Final Note: Don't Fear Fat

One day, someone convinced America that if they wanted to shed fat, they should eat low-fat foods. Things haven't been the same since. 

Let's clear the air: Certain fats are good for you! Fats offer health benefits for your brain, heart, and cholesterol, to name a few. 

Also, bear in mind that low-fat/fat-free foods often substitute in other less-than-desirable ingredients to fill in the gaps. Beware!

Step 2: Fitness

If nutrition is one half of the pie, fitness is the other. 

Don't get back on the treadmill just yet, though, because straight cardio isn't going to cut it.  
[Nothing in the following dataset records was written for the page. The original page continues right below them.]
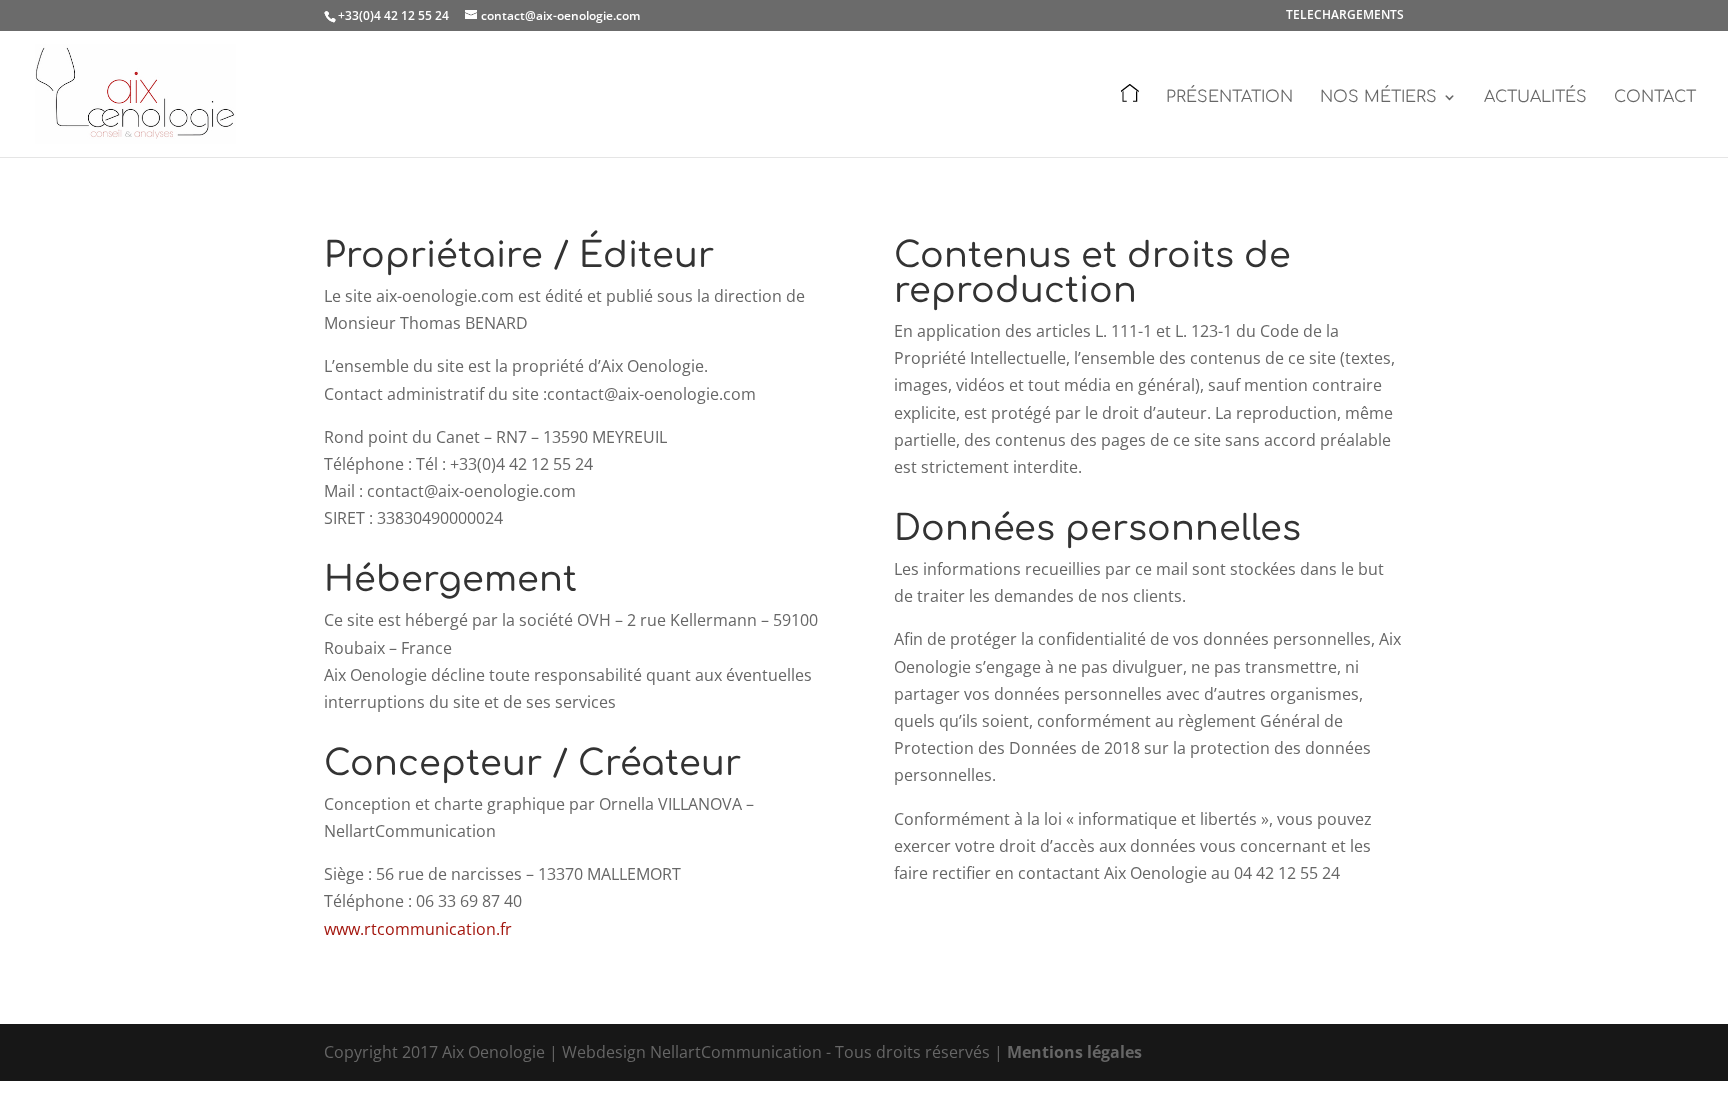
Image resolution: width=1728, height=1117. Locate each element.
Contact (1655, 98)
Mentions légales (1074, 1052)
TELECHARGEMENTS (1345, 16)
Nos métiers (1378, 98)
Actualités (1535, 98)
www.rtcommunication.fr (418, 929)
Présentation (1229, 98)
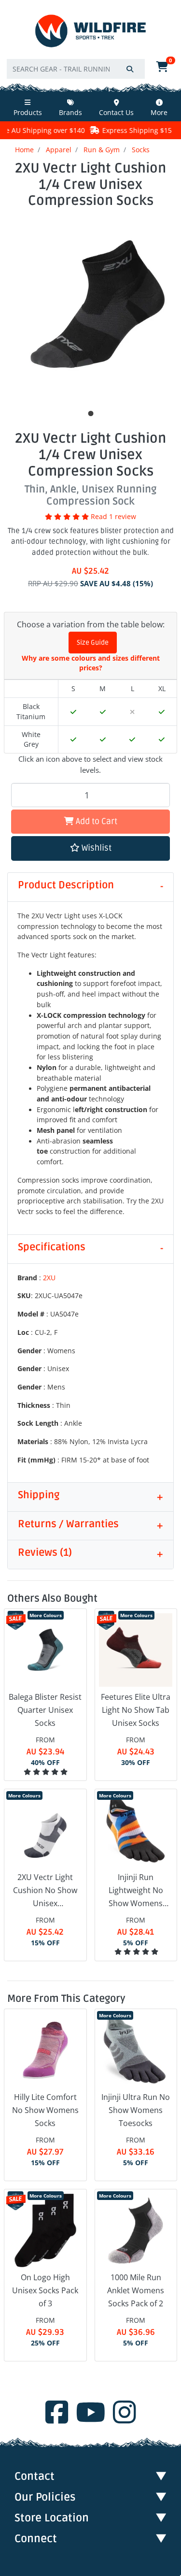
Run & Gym (102, 149)
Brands (70, 112)
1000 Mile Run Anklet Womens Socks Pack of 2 (135, 2290)
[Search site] (130, 69)
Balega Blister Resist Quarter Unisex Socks (45, 1710)
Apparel (58, 149)
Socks (141, 149)
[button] (90, 848)
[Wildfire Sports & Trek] (90, 31)
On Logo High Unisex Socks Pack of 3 (45, 2290)
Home (24, 149)
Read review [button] (113, 516)
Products (28, 112)
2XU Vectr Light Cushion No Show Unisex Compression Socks (45, 1891)
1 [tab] (91, 414)
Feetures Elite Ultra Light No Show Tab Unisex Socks (135, 1710)
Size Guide (93, 642)
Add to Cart (95, 821)
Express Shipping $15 (110, 130)
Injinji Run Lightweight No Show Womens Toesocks (136, 1891)
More (159, 112)
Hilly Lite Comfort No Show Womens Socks (45, 2110)
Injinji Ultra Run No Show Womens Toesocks (135, 2110)
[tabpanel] (90, 309)
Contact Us (116, 112)
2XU (49, 1278)
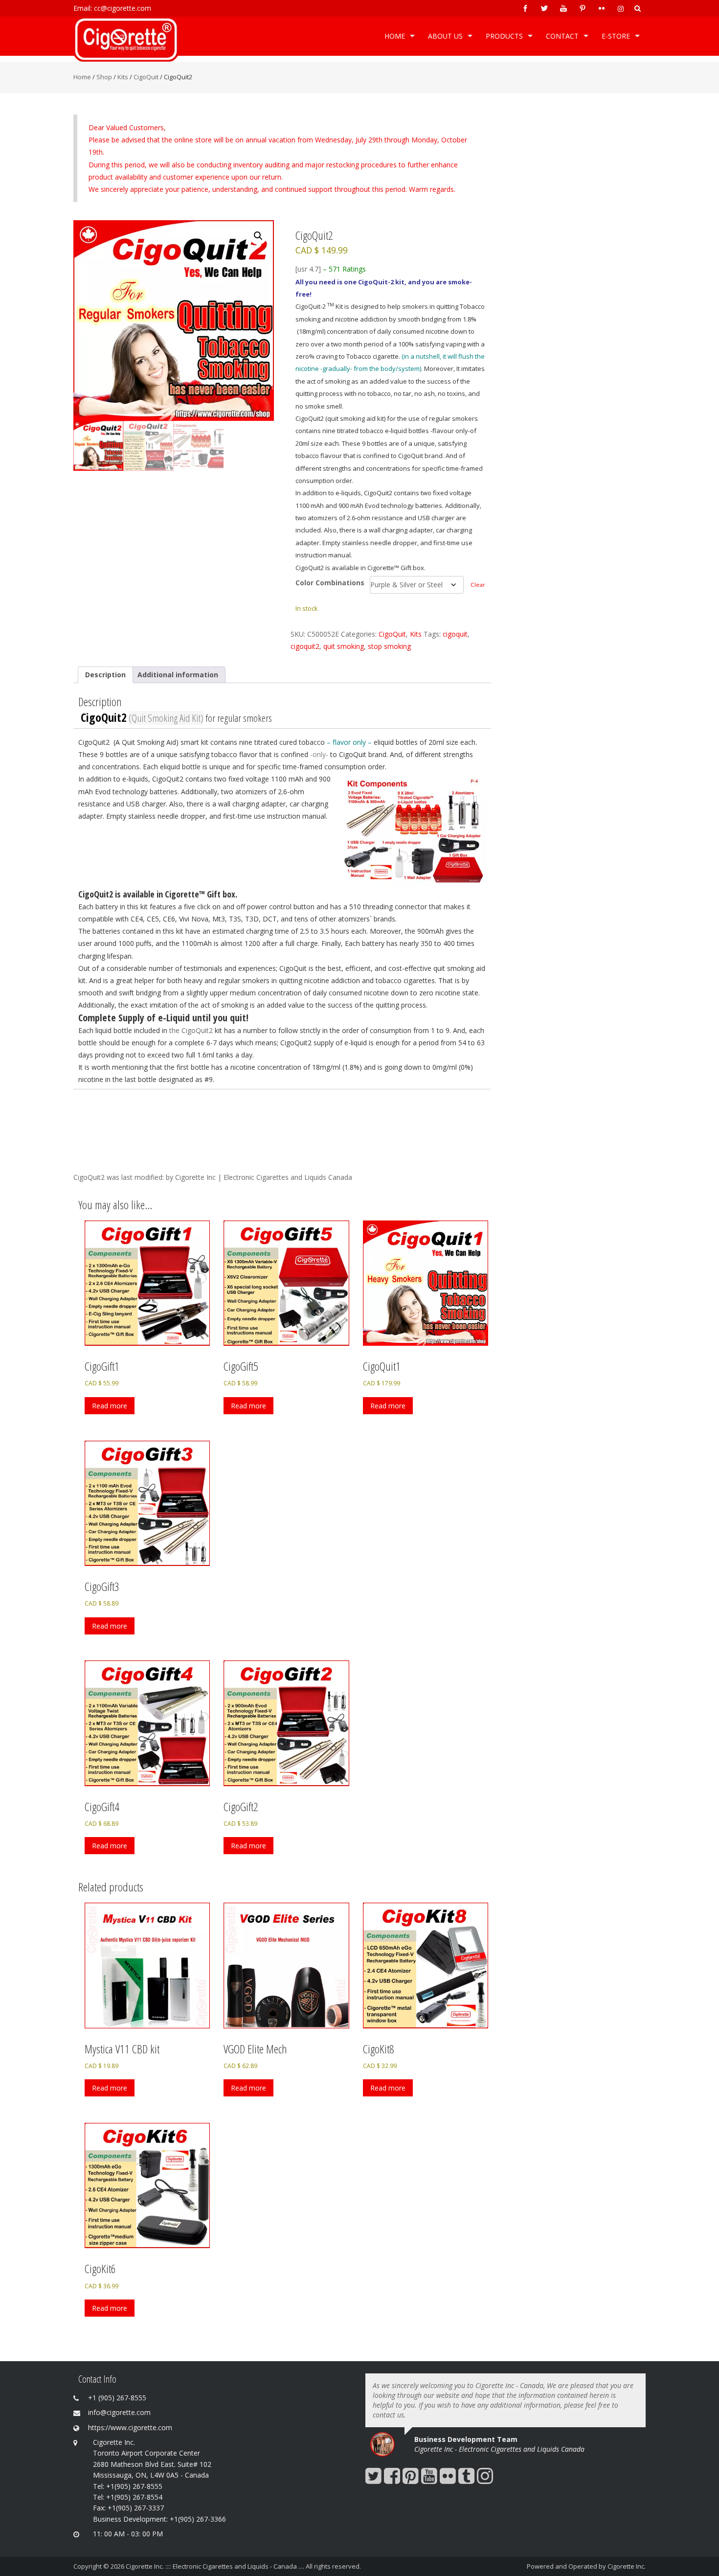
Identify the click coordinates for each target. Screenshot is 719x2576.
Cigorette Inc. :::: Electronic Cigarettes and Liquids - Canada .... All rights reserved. (243, 2566)
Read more (109, 1405)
Yes, cardio will burn calories, but here's the thing. With cardio, you only burn calories while you're training. It doesn't do much to help you avoid gaining body fat once you step off the treadmill. You know what does? 

Strength training.

woman training with dumbbells

You probably already know that muscle burns more calories than fat. So, the more muscle you have, the more calories your body will burn — even at rest. 

This is a big difference between cardio and strength training. Strength training gets your body to burn more calories even when you aren't exercising, which means you'll lean out. 

The goal, then, is to build muscle, which happens through strength training.

Cardio is Still Good for You

None of this is to say that cardio doesn't offer any benefits. It does wonders for your heart and lungs. The point, though, is this: If you want the best of both worlds, you need to get a little strength training mixed with a little cardio. 

For many people, this equates to HIIT — high-intensity interval training. For others, it might be a grueling squat session followed by 20 minutes on the rower. There are many ways to go about it. Just be sure to combine a bit of both, and you're likelier to see results. And importantly, choose something you enjoy that makes you feel good, because that's the workout plan that you're likeliest to stick to.